Schmugglerschnellboote an der Costa del Sol
Schmugglerschnellboote (Narkolanchas) mit Hochleistungsmotoren, die ungestört wenige Meter vor der Küste liegen: dieses Bild wiederholt sich immer häufiger entlang der Costa del Sol.
Die Vereinigung der Guardia Civil (AUGC) hat nun offiziell Alarm geschlagen und in Schreiben an den operativen Vizedirektor der Guardia Civil sowie an den Regierungsvertreter in Málaga, Francisco Javier Salas, ein sofortiges Eingreifen gefordert.
Verschiebung im Drogenhandel
Im Fokus steht dabei die Gemeinde Manilva, wo die Lage nach Einschätzung der Guardia Civil-Gewerkschaft inzwischen unhaltbar ist.
Hintergrund ist eine strukturelle Verschiebung im Drogenhandel: Der sogenannte „Plan Carteia“, eine konzertierte Polizeiaktion im Campo de Gibraltar, hat die organisierte Kriminalität zunehmend in Richtung westliche Costa del Sol gedrängt.
Genau dort aber fehlen Personal und Ausrüstung.

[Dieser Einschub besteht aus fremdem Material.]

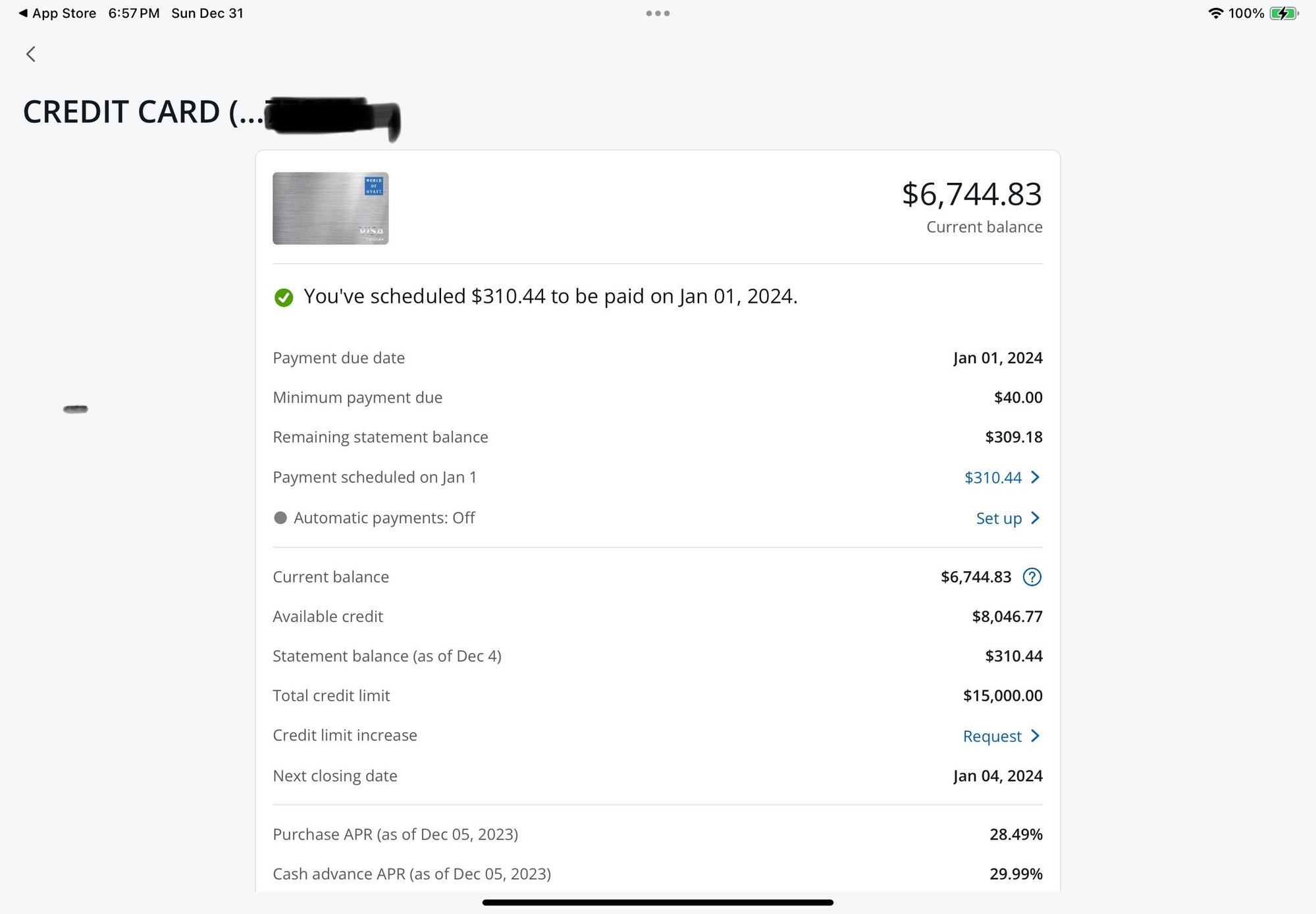Tap the World of Hyatt card image
The height and width of the screenshot is (914, 1316).
click(330, 208)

Manilva wurde 2023 zum Hauptposten aufgewertet, ohne dass diese Aufwertung mit mehr Stellen oder Material einherging.
In der Praxis bedeutet das: Ein kleines Team muss bisweilen einen Küstenabschnitt von 63 Kilometern abdecken und gleichzeitig Einsätze in Nachbargemeinden übernehmen, teilweise bis nach Marbella.

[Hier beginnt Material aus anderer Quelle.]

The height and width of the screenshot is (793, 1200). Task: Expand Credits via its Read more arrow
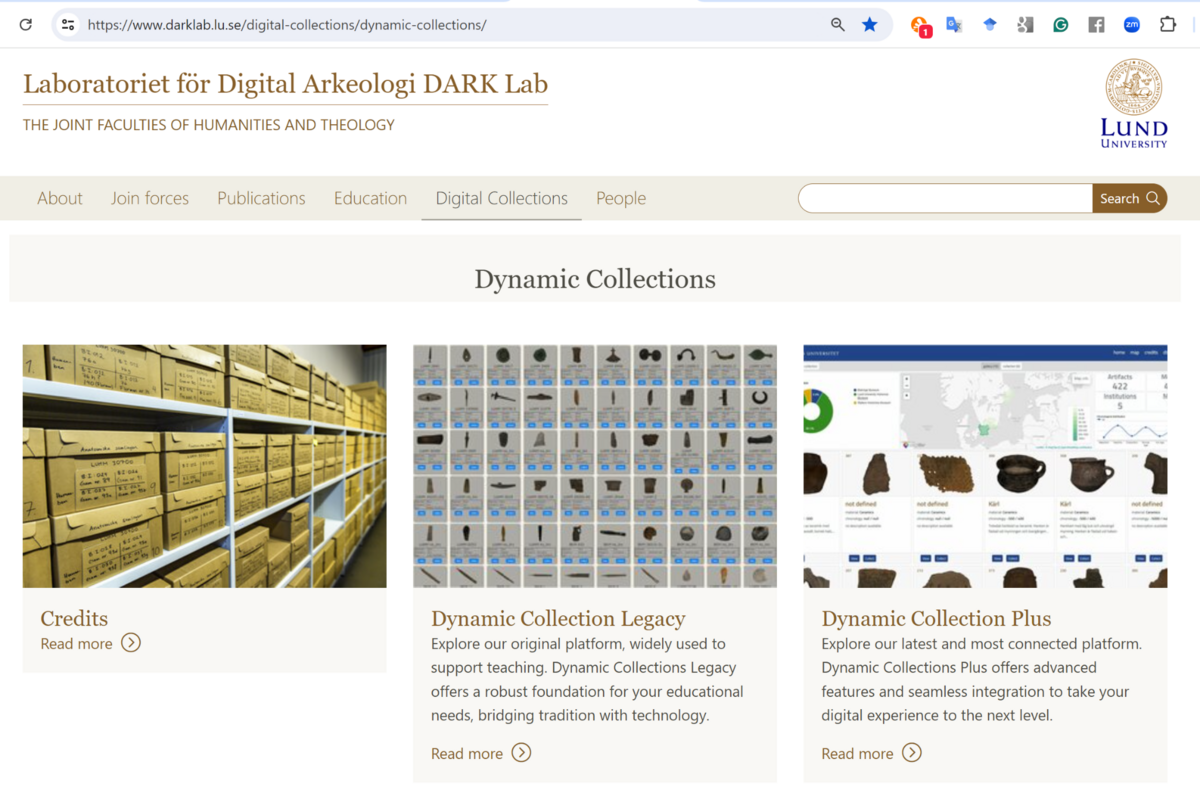(131, 643)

Dabei ist die strukturelle Schwäche kein lokales Problem. Wie die AUGC in einem separaten Bericht festhält, ist Málaga die Provinz mit dem schlechtesten Verhältnis von Guardia-Civil-Beamten zur Einwohnerzahl im gesamten Land.
Dass ausgerechnet diese Provinz nun verstärkt ins Visier der organisierten Kriminalität gerät, macht die Lage nach Einschätzung der Gewerkschaft besonders brisant.
Den Beamten fehlt die Ausrüstung
Hinzu kommt die fehlende Ausrüstung: Den Beamten in Manilva fehlen Geländefahrzeuge für Fluchtwege über unbefestigte Pisten sowie Technik zur Überwachung krimineller Netzwerke.
„Man kann von Guardia-Civil-Beamten keinen Heldenmut verlangen, wenn ihnen die grundlegendsten Mittel verweigert werden“, heißt es in der Stellungnahme. Und weiter: „Die Mafias werden von Jahr zu Jahr stärker, während der Staat auf dem Meer an Boden verliert.“
Die AUGC fordert konkret mehr Planstellen, Geländewagen und Patrouillenboote sowie eine Gesetzesänderung, die das sogenannte „Petaqueo“ – das Betanken der Narkolanchas auf See durch Begleitboote – als eigenständigen Straftatbestand im Strafgesetzbuch verankert.
Zudem verlangt die Vereinigung eine dauerhafte Präsenz spezialisierter Einheiten an der Costa del Sol.
Parallel dazu hat die andalusische Oberstaatsanwaltschaft ein behördliches Ermittlungsverfahren eröffnet. Anlass sind Berichte über Narkolanchas, die sich während der jüngsten Unwetter nicht nur an Stränden, sondern auch in Sportboothäfen der Costa del Sol in Sicherheit gebracht hatten.
Die Schnellboote mit Hochleistungsmotoren sind in Spanien seit 2018 verboten; im offenen Meer werden sie für Drogen- und Menschenschmuggel eingesetzt.
Bürgermeister der betroffenen Gemeinden sowie die Guardia Civil selbst hatten die Vorfälle öffentlich gemacht.